The Principles to be Applied in Fixing Costs
[15] The principles that should guide the exercise of discretion in fixing costs are reviewed in Boucher at paras. 24, 37 and 38:
[24] ... While it is appropriate to do the costs grid calculation, it is also necessary to step back and consider the result produced and question whether, in all the circumstances, the result is fair and reasonable. This approach was sanctioned by the court in Zesta Engineering Ltd. v. Cloutier, [2002] O.J. No. 4495 (QL), 21 C.C.E.L. (3d) 161 (C.A.) at para. 4 where it said:
In our view, the costs award should reflect more what the court views as a fair and reasonable amount that should be paid by the unsuccessful parties rather than any exact measure of the actual costs to the successful litigant.
[37] The failure to refer, in assessing costs, to the overriding principle of reasonableness, can produce a result that is contrary to the fundamental objective of access to justice... However, in my view, the chilling effect of a costs award of the magnitude of the award in this case generally exceeds any fair and reasonable expectation of the parties.

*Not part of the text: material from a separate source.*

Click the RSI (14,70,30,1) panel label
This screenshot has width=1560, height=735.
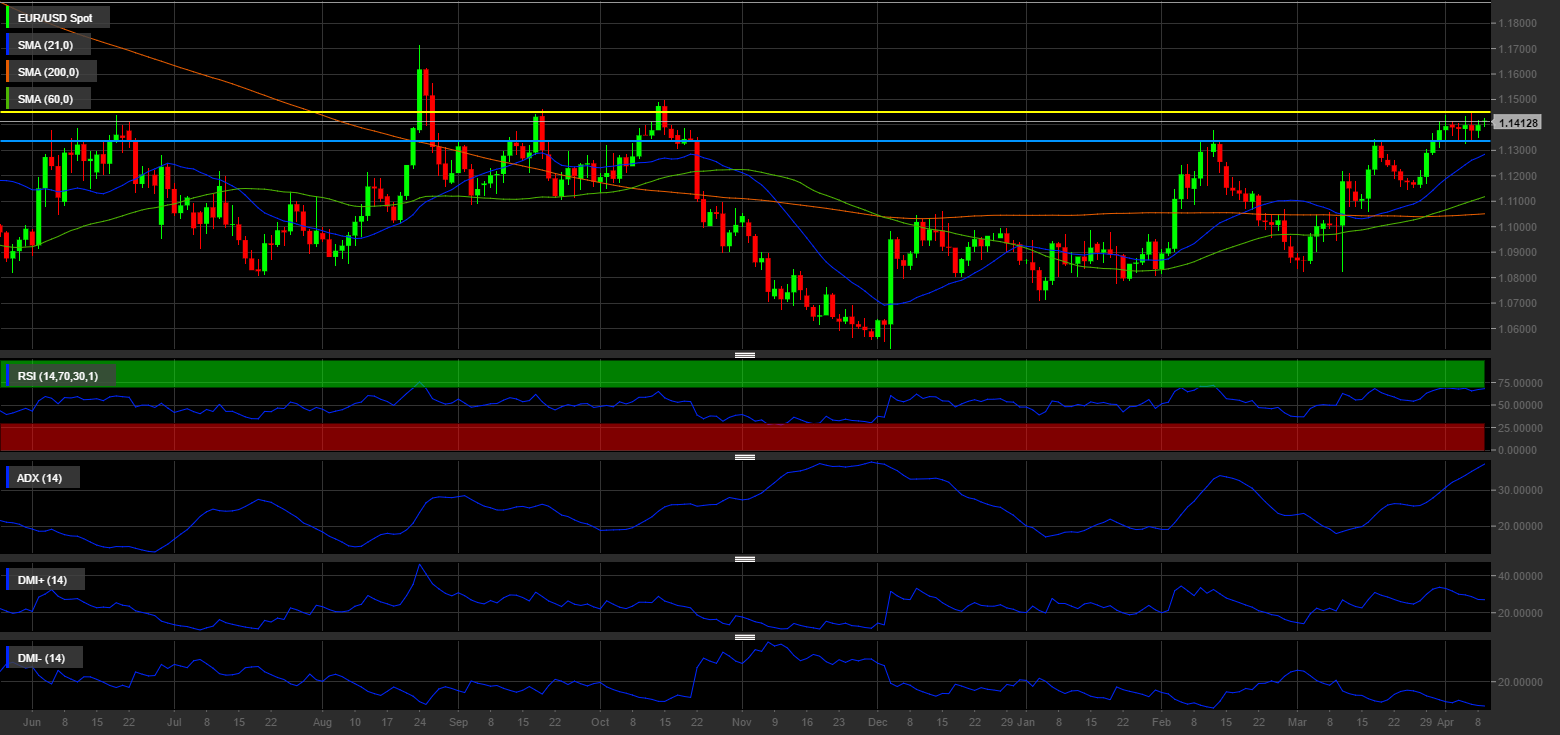pyautogui.click(x=58, y=376)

[38] In deciding what is fair and reasonable, as suggested above, the expectation of the parties concerning the quantum of a costs award is a relevant factor [citations omitted]. I refrain from attempting to articulate a more detailed or formulaic approach. The notions of fairness and reasonableness are embedded in the common law. Judges have been applying these notions for centuries to the factual matrix of particular cases.
[16] As Boucher observes, the notions of fairness and reasonableness are notions with which judges have been long familiar, although it is not evident that they are necessarily familiar with how to determine the reasonable expectations of the parties. In fixing costs, judges have traditionally had regard to the factors set out in Rule 57.01(1). This Rule includes the factors with which we are all familiar as well as the following two additional factors which came into effect on July 1, 2005:
57.01(1)(0.a)
the principle of indemnity, including where applicable, the experience of the lawyer for the party entitled to the costs as well as the rates charged and the hours spent by that lawyer;
(0.b)
the amount of costs that an unsuccessful party could reasonably expect to pay in relation to the step in the proceeding for which costs are being fixed;
[17] Although the costs grid has been revoked, judges who are tasked with fixing costs must continue to consider as a factor the experience of the lawyer, the rates charged and the hours spent in light of subrule (0.a) and in light of the information to the profession from the Costs Subcommittee of the Civil Rules Committee, which has published a guideline with rates and years of experience on a partial indemnity scale that is identical to the former costs grid. Costs on a substantial indemnity scale are to be 1.5 times higher. Thus, an hours and rates calculation will continue to be performed and serve as a guideline for allowable costs.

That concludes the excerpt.